Block agent installed cloud resources without an integration

Previously, agents installed on cloud resources (AWS, Google Cloud, Azure) without an installed cloud integration automatically connected to OpsRamp. For auto-scaling resources, this often meant that stale resources persisted after the resource was deleted in the cloud provider because agent installed resources are not deleted automatically.

Administrators can configure the option to block cloud resources with an agent installed if there is no matching cloud account ID. This permits administrators to reduce stale resources and ensure that only the resources they care about are onboarded.

Notification and blocking of duplicate cloud account installations across clients

In large organizations, it is not uncommon for many administrators to have access to the same cloud account. Unfortunately, administrators that integrate cloud accounts with OpsRamp might not be able to determine if the account has been onboarded previously, and might reinstall it in a separate client. This creates duplicate resources across clients and increases cloud-watch spend. Now, administrators can set configuration to block duplicate cloud accounts across multiple clients.

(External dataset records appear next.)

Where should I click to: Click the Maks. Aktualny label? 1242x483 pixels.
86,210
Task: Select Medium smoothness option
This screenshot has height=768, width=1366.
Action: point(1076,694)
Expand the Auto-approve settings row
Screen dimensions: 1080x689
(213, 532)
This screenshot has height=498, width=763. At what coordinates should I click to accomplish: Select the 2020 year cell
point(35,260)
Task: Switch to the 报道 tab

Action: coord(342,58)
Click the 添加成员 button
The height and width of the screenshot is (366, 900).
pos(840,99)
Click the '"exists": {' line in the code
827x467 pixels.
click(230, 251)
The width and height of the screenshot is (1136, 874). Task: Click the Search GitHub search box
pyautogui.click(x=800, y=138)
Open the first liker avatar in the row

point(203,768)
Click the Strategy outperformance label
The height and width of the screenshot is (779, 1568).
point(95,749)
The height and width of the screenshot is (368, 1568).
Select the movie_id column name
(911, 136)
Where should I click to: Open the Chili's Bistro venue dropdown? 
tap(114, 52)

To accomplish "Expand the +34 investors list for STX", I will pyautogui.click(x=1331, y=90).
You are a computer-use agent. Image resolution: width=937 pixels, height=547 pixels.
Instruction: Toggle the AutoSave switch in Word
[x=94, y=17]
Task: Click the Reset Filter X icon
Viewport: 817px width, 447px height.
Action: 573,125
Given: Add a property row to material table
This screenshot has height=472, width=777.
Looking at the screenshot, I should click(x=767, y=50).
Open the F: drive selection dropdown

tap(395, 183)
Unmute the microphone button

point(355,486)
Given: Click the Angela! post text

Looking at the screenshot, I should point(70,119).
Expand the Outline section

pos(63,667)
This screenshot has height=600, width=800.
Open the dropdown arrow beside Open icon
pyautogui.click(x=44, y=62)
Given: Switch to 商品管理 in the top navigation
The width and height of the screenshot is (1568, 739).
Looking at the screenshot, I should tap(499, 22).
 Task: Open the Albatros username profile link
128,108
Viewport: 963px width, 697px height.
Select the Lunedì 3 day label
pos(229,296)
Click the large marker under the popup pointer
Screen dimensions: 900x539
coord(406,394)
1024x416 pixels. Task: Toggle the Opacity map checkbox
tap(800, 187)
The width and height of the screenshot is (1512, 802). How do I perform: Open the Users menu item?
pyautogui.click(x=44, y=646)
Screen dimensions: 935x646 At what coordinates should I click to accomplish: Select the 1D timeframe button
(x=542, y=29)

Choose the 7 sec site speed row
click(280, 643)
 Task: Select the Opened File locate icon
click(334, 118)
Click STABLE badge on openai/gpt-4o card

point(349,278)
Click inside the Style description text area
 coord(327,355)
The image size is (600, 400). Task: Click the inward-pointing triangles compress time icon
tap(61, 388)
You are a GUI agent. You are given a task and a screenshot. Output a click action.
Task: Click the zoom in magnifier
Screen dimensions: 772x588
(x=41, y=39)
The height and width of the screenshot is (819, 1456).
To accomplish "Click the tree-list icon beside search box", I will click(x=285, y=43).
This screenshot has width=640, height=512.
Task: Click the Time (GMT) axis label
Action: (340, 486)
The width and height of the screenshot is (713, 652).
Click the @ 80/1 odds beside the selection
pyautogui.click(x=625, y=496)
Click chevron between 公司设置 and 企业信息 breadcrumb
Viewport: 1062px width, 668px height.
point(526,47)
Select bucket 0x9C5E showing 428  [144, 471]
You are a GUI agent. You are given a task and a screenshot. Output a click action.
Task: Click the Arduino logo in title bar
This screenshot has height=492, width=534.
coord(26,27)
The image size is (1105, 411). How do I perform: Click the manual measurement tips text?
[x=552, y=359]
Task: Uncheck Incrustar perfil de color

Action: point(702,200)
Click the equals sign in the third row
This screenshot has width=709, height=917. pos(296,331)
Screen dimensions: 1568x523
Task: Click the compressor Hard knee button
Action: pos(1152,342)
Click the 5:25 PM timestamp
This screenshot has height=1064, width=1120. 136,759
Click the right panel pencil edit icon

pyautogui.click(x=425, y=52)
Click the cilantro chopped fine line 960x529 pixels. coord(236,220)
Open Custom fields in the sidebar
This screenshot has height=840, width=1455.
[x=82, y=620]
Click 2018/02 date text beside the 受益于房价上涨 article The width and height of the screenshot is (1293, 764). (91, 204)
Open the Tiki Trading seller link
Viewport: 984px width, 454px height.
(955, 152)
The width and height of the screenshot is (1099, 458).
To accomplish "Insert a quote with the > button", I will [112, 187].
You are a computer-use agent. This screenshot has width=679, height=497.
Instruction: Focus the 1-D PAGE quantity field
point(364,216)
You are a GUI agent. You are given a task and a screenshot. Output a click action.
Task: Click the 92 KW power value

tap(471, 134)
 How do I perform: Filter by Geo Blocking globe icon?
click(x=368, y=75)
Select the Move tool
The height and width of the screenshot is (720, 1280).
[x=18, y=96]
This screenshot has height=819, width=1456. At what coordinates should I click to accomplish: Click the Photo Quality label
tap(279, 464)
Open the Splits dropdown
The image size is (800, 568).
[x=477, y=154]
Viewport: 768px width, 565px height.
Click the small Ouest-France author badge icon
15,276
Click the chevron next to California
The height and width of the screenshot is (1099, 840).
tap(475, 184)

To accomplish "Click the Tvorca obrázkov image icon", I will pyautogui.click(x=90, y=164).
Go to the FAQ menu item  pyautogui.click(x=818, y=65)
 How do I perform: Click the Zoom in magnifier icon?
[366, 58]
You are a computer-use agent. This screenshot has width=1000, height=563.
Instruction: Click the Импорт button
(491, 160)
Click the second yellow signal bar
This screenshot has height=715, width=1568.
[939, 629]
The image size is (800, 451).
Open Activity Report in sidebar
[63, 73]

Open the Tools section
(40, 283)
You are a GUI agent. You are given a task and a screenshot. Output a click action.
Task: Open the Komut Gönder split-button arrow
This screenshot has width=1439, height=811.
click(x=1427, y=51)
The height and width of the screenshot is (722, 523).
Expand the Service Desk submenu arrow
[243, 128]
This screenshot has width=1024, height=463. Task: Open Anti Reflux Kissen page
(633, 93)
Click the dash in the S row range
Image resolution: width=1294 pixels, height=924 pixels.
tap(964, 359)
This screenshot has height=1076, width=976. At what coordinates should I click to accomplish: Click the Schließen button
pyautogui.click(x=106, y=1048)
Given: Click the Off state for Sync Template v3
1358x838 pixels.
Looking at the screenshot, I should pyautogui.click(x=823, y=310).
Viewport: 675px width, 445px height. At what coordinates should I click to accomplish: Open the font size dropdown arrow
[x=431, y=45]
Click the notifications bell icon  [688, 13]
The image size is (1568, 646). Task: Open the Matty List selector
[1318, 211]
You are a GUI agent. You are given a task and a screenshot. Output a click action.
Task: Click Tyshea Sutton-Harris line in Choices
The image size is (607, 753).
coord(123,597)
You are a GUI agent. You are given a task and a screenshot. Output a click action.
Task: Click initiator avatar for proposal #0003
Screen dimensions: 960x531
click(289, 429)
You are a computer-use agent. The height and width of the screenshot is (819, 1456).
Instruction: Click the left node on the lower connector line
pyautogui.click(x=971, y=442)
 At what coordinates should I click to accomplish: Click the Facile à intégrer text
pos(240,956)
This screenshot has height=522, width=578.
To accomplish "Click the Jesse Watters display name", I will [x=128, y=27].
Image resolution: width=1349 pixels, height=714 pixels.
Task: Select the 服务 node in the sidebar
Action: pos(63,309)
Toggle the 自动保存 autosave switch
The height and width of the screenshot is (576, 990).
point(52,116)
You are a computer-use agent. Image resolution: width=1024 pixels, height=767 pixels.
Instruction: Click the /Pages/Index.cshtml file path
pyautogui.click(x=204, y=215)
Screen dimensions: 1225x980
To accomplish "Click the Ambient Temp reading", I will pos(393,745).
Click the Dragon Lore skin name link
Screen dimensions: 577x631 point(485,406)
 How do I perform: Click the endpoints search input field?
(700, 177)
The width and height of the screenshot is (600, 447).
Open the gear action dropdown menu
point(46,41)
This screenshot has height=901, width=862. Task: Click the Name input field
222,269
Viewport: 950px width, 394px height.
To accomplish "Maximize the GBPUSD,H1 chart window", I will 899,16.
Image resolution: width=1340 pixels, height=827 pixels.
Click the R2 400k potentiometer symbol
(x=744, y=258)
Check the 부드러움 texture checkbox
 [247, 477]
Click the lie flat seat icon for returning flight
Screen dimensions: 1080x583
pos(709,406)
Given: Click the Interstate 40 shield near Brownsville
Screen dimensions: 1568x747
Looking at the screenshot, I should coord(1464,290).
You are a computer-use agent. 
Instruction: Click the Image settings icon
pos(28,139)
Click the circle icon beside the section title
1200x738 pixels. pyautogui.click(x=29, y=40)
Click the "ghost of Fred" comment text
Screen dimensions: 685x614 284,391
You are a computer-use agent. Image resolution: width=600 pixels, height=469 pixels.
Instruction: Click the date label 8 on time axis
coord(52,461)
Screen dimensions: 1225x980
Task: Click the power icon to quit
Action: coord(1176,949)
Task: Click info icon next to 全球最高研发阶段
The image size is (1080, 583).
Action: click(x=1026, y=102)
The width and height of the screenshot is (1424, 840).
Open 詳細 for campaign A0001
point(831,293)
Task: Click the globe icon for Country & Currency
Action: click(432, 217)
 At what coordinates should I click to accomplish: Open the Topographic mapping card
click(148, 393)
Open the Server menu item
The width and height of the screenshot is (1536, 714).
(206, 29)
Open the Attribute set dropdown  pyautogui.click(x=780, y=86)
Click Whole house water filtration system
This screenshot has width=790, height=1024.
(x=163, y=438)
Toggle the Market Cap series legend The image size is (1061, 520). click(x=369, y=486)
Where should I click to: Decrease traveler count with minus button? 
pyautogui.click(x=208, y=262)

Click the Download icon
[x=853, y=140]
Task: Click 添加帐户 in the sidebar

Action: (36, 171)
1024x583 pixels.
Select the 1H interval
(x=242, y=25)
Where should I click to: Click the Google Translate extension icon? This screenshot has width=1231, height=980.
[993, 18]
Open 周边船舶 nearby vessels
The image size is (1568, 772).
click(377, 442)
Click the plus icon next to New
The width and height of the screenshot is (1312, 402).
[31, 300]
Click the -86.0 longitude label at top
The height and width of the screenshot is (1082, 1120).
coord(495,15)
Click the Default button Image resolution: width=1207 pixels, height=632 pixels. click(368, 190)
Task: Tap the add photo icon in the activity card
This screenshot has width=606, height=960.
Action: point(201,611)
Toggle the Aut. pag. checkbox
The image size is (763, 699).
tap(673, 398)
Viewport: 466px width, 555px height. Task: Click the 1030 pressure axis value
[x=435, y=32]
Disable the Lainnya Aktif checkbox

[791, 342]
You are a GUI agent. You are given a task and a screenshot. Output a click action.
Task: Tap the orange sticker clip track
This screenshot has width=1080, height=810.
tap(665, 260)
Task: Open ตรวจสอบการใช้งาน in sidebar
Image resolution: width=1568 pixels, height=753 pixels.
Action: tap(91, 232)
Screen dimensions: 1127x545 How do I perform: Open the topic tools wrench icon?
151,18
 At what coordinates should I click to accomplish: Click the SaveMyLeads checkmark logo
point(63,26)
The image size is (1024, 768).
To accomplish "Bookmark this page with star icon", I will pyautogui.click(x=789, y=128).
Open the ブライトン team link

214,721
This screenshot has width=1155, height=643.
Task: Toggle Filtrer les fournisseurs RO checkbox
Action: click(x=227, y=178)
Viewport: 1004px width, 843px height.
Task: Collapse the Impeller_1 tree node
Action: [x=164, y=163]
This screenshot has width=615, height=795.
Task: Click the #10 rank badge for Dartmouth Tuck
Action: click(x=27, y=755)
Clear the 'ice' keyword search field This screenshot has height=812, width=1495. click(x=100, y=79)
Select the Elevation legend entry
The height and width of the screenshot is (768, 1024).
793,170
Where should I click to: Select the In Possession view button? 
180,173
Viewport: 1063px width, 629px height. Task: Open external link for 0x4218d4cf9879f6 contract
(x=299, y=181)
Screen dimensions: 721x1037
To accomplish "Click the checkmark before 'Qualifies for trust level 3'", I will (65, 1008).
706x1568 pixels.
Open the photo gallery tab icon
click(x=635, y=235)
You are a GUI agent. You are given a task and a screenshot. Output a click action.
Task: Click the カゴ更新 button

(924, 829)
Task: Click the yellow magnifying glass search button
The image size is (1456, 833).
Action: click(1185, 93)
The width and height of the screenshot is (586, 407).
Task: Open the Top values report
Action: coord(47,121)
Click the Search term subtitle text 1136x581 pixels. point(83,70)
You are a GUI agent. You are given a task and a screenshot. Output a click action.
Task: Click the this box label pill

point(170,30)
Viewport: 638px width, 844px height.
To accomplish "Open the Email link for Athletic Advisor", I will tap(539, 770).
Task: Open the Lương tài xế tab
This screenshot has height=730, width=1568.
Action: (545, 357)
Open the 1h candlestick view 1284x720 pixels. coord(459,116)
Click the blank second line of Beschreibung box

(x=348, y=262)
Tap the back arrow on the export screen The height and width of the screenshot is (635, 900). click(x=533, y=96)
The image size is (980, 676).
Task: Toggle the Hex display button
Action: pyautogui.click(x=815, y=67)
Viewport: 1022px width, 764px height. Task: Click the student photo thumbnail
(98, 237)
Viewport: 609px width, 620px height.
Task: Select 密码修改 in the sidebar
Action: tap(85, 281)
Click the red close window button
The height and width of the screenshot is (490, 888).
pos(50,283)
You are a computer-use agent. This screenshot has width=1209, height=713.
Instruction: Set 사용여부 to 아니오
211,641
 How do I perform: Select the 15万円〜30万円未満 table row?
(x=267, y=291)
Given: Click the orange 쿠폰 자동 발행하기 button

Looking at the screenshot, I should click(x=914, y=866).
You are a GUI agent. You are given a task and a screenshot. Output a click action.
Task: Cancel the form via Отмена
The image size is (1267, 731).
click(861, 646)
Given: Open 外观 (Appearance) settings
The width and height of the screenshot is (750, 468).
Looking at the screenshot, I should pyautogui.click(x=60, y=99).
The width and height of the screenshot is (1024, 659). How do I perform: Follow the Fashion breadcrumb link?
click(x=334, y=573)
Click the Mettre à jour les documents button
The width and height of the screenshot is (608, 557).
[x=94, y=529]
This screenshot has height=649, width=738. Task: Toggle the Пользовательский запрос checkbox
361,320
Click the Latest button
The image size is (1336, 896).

Containers and their status are not getting synced correctly in the portal

Docker is installed on the node. Applied docker monitoring templates to the node and got the metrics snapshot as well.

Initially, all the containers showed up and reported status as “UP”. After some time, status changed to “UNKNOWN”, though the containers were “UP”. Deleted a few containers, but can still see them. Only 20 containers are shown in the UI and there is no way to navigate to other containers in case the number of containers is 20+.

Containers status is UP

Containers status is UP

Status is showing as Unknown

Status is showing as Unknown

Deleted containers, but still showing as running in the VM

Deleted containers, but still showing as running in the VM

As seen in the above screenshot, 24 containers are running, but actually only 22 containers are running in the VM. Also, only 20 are shown in a page.

Fix has been provided to the customer. Containers and their status are syncing perfectly.

Datacenter monitoring

Cisco Hyperflex

Discovery and monitoring of Cisco’s leading Hyper-converged infrastructure solution, Hyperflex HCI systems, is supported.

Integration covers discovery of Hyperflex components (clusters, nodes, storage disks & VM’s) and monitors them for performance and availability. Integration also supports event ingestion from Hyperflex into OpsRamp.

Event and incident management

Partner-level first response policy

Users who manage multiple clients on behalf of customers can now create a first response policy at the partner level to significantly reduce the time needed to create and manage alert policies. A single machine learning training file is provided for ease of use and convenience.

Partner-level first response policy

Partner-level first response policy

Seasonality time frame selector

To further reduce alert noise and fatigue, the client level first response policy now includes the option of selecting a time frame of up to three months to identify alert seasonality patterns and suppress them. Previously the default was three months of alert data.

Seasonality time frame selector

Seasonality time frame selector

Custom attribute alert escalation support

Users who have defined custom attributes for their resources and services can now select them during the configuration of alert escalation policies when defining alert conditions.

Custom attribute selection

Custom attribute selection

Enhanced webhook-based inbound service management entities

Collaboration integration’s inbound configurations have been extended to support service Requests, problem records, and change record, with incident management. This enhances the capability for integration with webhook-based service management entities.

Generic webhook integration

Generic webhook integration

Service Management

The request date and time on the “Home” screen is not in JST

For business users, the request date and time of “All Recent Requests” on the “Home” dashboard is displayed in UTC.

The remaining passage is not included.